The curricula the team taught – Fundamentals of Fatherhood, Good Dads 2.0, and Helping Fathers in the Heartland – all included thought-provoking questions, engendered meaningful conversation, and sparked a sense of togetherness in leaders and participants alike. Attendees can attest to this: Throughout the week’s sessions, the room was consumed by a purposeful energy and excitement about the material.
As I looked out at the clusters of people at each table, I was stricken by both the similarities and the differences I noticed among the folks seated throughout the space. We were all so different in that we each had unique experiences and motivations that brought us to the training camp.
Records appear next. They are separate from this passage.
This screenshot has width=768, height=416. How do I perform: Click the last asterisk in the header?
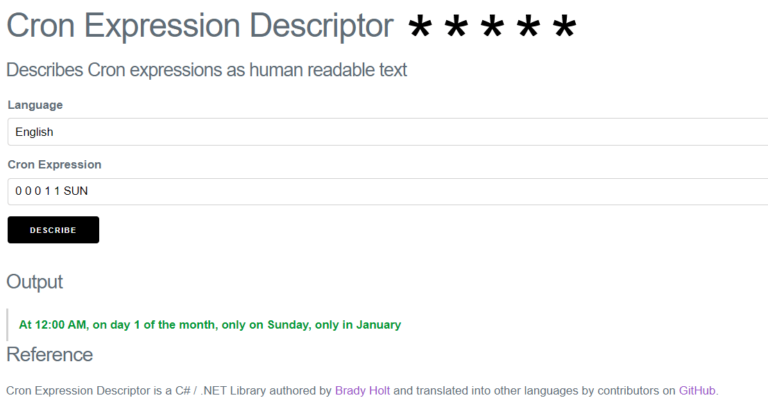564,26
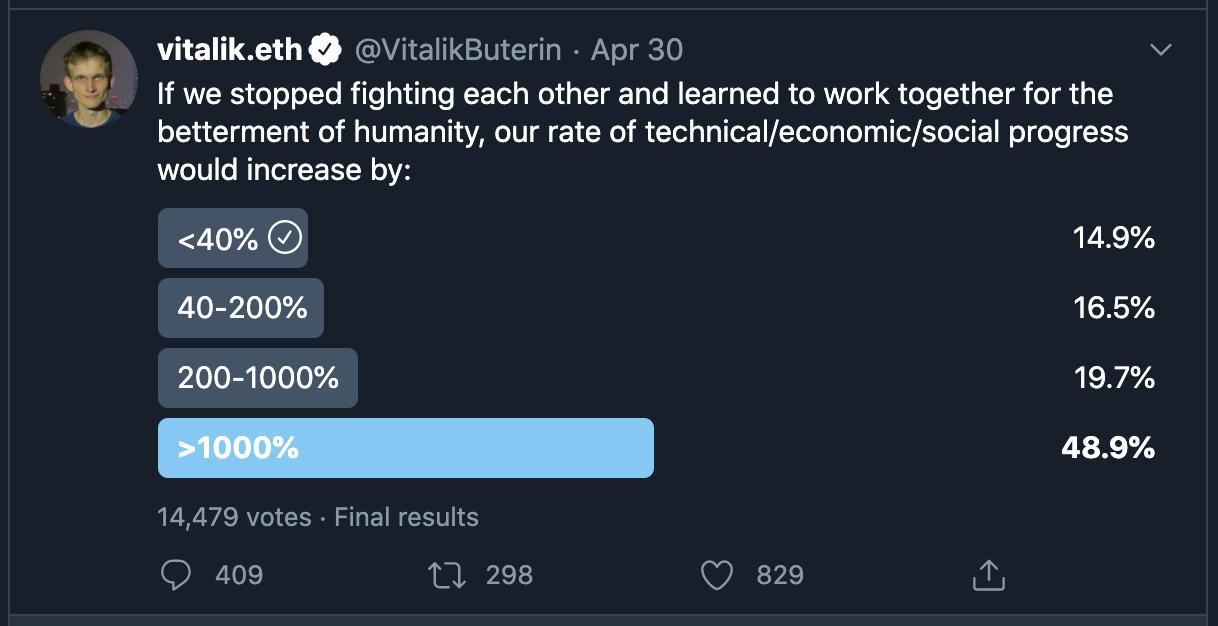Image resolution: width=1218 pixels, height=626 pixels.
Task: Click the bold 48.9% percentage label
Action: [1107, 448]
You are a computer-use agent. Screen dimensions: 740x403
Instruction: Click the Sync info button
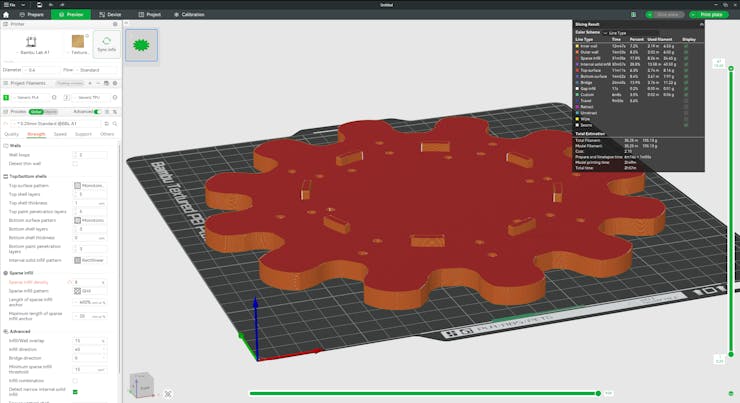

We had stories and perspectives that made our outlook different from that of our neighbor’s.
But while our motivations may have been different, attendees were all similar in that our goals were the same. Everyone in the room that week cared about dads, believed in the positive impacts of engaged dads in their families, and were (and are!) all willing to put in the work necessary to make the world a better place for kids, one dad at a time.
I spent the months leading up to the training camp working closely with Dr. Jennifer Baker and the rest of the Good Dads team to get the Good Dads 2.0 and Fundamentals of Fatherhood curricula completed (or as close to completed as possible). I thought I knew the lessons backwards and forwards, and it is true that I know the material fairly well, but I discovered at the training that I have much more to learn.
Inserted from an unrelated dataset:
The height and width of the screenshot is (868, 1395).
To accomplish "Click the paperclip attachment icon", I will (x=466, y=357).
I was delighted to see participants engaging with material that I had a role in creating. I saw folks asking critical questions, digging deep into the lesson, sharing personal stories, encouraging one another – and I’m so grateful for that. I’m even more grateful that I saw people interacting with the material in ways I’d never previously considered. Each person brought something unique to the table, and that’s why I think these curricula are so powerful.
The theme of the training camp, for me, was togetherness. We physically came together safely, a big feat in the era of COVID-19. And we grew closer emotionally, though empathizing with others’ stories and learning from others’ advice. Safe to say, if you didn’t make it to this year’s training camp, you missed out.
Photos by Diana Dudenhoeffer and Rhonda Andersen
Facilitators begin the first day of the Good Dads 2.0 training by listening to Good Dads Founder and Executive Director Dr. Jennifer Baker as she introduces the curriculum during breakfast on Wednesday, June 15.
Peter Magnus speaks to his tablemates during an activity in the first module of the Good Dads 2.0 curriculum on Wednesday, June 15.
Larry Richard, a facilitator with Good Dads, Kansas City, uses a blue marker to write a split-second impression of Single Parent Moms on a piece of newsprint on the wall of The Downtown Church. In the activity about stereotypes, facilitators were directed to write mainstream perceptions of around a dozen demographics.
David Zumwalt, with Good Dads, Kansas City, uses a space in his facilitator manual to jot down notes on the lesson and reflect on the material in the Good Dads 2.0 module on Friday, June 17.
Groups of facilitators brainstorm answers to questions in the Fundamentals of Fatherhood curriculum on Monday, June 13.
Wayne Cochran, a retired Army officer and current resident of Lebanon, justifies his stance on a controversial statement in an exercise on values. In Module 2 of the Good Dads 2.0 curriculum, participants read a statement like: “A man who shows his emotions too much should be considered weak,” and then move about the room to illustrate their stance on the prompt, i.e. the north side of the room was “strongly agree” and the south side was “strongly disagree.”
Husband-and-wife facilitator team Joe and Amanda Fowler of Springfield, share a glance during breakfast on Wednesday, June 15.